**DATA SHOWN**.
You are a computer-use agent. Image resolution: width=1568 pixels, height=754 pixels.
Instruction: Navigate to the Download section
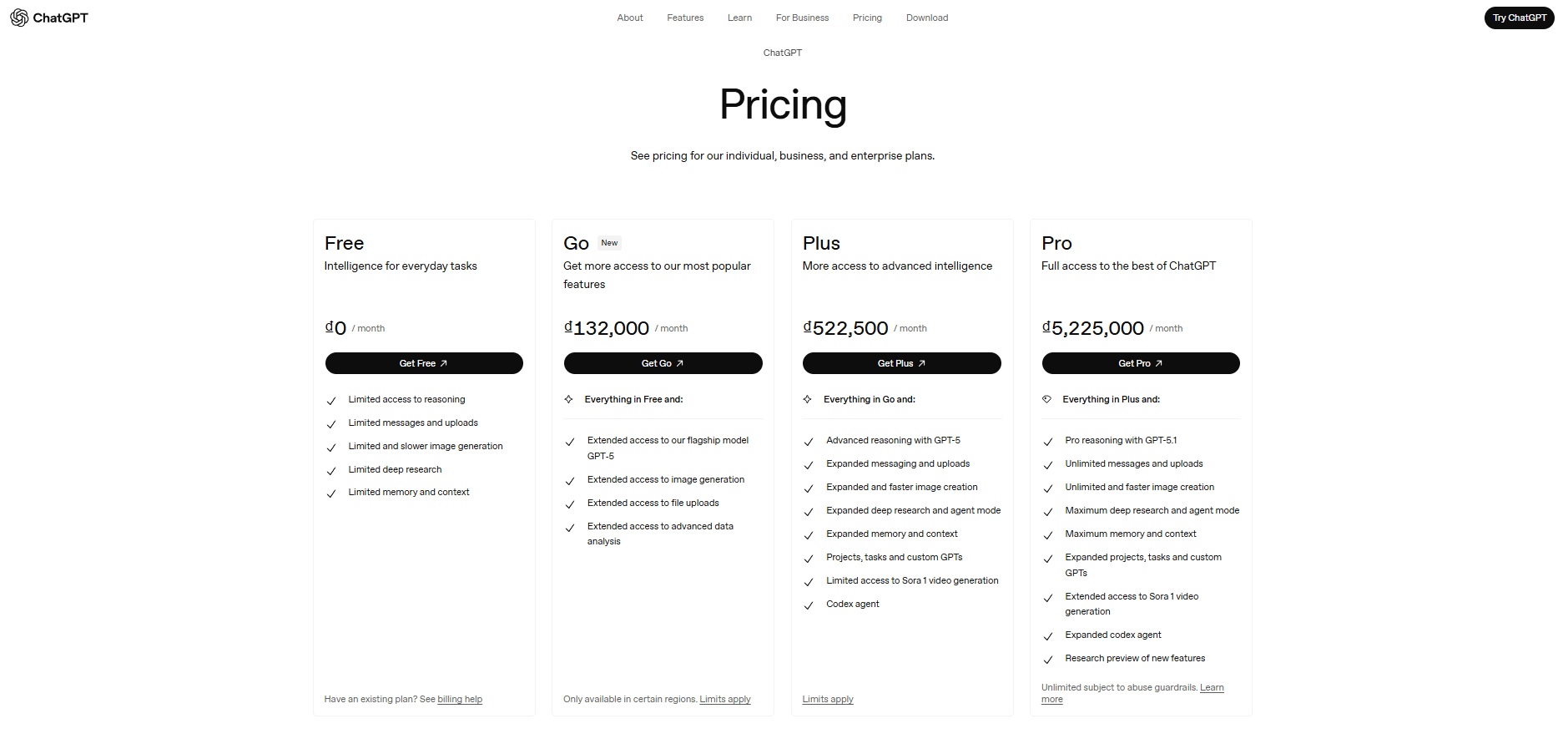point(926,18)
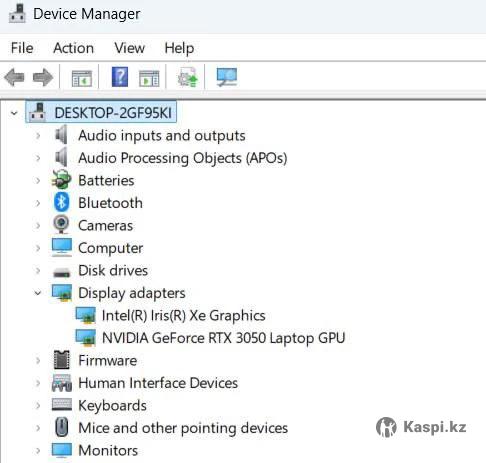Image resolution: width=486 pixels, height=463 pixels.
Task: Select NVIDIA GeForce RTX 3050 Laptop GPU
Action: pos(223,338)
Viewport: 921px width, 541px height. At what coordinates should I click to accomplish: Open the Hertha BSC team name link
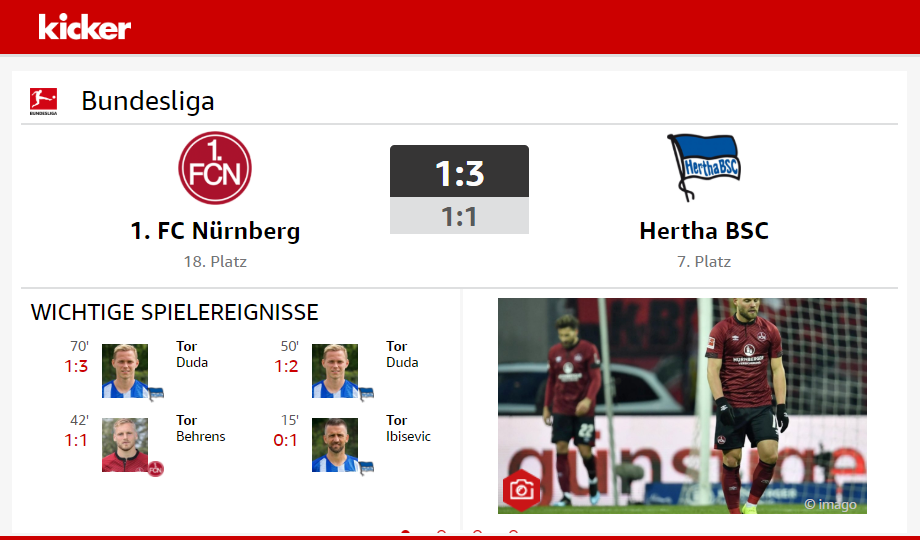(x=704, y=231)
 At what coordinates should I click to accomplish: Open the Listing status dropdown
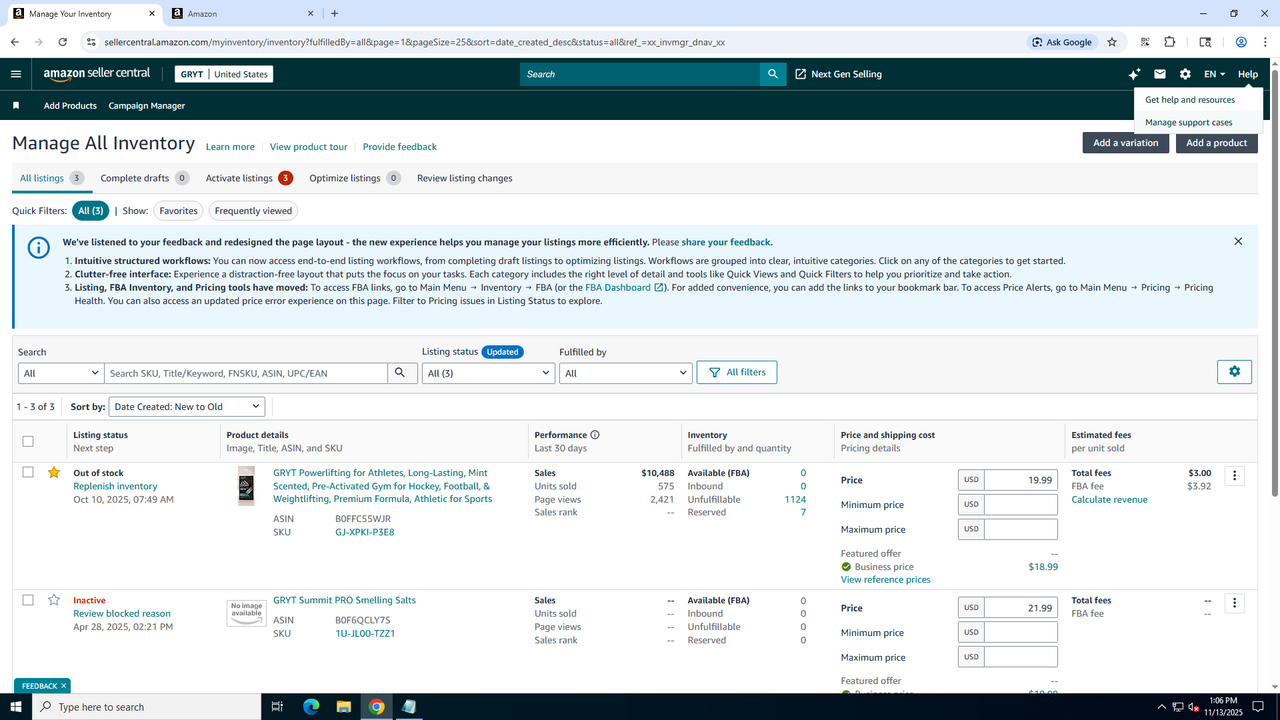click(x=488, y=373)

**EXERCISE REQUIREMENTS**. Your job is to copy every entry exactly. Omit the pictures.

**ANSWER SECTION**.
You are a computer-use agent. Image resolution: width=1568 pixels, height=754 pixels.
Instruction: Navigate to the Download section
point(926,18)
Image resolution: width=486 pixels, height=463 pixels.
Task: Select NVIDIA GeForce RTX 3050 Laptop GPU
Action: pos(223,338)
Viewport: 921px width, 541px height. At what coordinates should I click to accomplish: Open the Hertha BSC team name link
(x=704, y=231)
 At what coordinates should I click to accomplish: Open the Listing status dropdown
click(x=488, y=373)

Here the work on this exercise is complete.